A couple and their three-year-old child are suffering from upper respiratory infections in the wake of the toxic train derailment in East Palestine, Ohio.

Local residents, Chris and Jamie Wallace, and their toddler, went to hospital with breathing issues which they said developed after the train crash.

“I knew something was different when we left town and there was that chemical smell in your nose, as if you were in the bathroom cleaning with bleach and you walk out and you still smell that bleach in your nose,” Jamie Wallace told NewsNation.

Louise Boyle has the story.

Ohio toxic train derailment: Couple and toddler diagnosed with respiratory infections

Where did the train carrying toxic chemicals crash in Ohio?

Friday 17 February 2023 03:00 , Bevan Hurley

East Palestine is situated in Columbiana County, right on the edge of Ohio’s border with Pennsylvania.
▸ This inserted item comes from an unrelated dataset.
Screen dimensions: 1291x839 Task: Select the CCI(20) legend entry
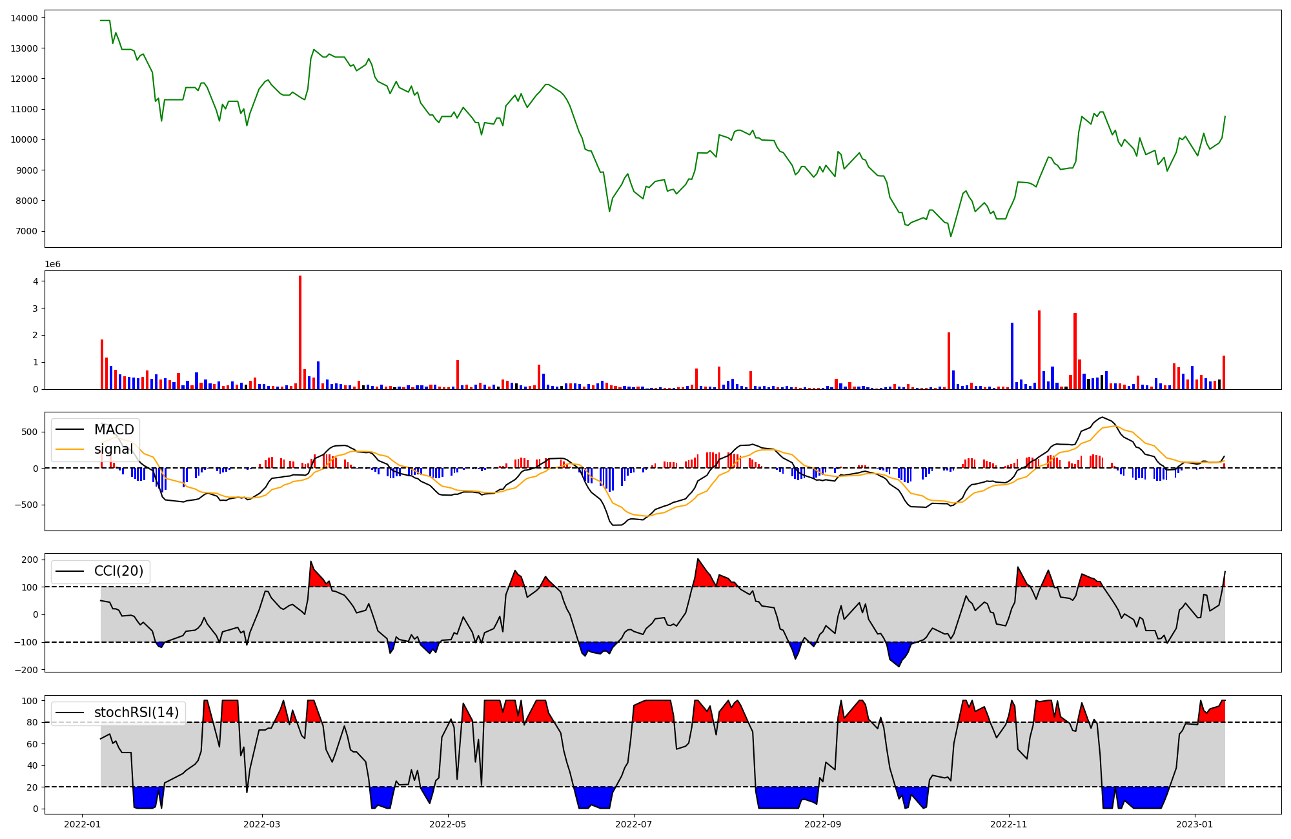coord(119,571)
EPA Administrator visits East Palestine crash site

Friday 17 February 2023 02:00 , Bevan Hurley

Michael Regan, the EPA Administrator, travelled to East Palestine on Thursday where he visited the site of the catastrophic Norfolk Southern derailment.

Mr Regan tweeted that the “terrible incident that has rightfully shaken this community to its core”.

“But I want residents to know: @EPA will be here as long as it takes the ensure the health and safety of this community.”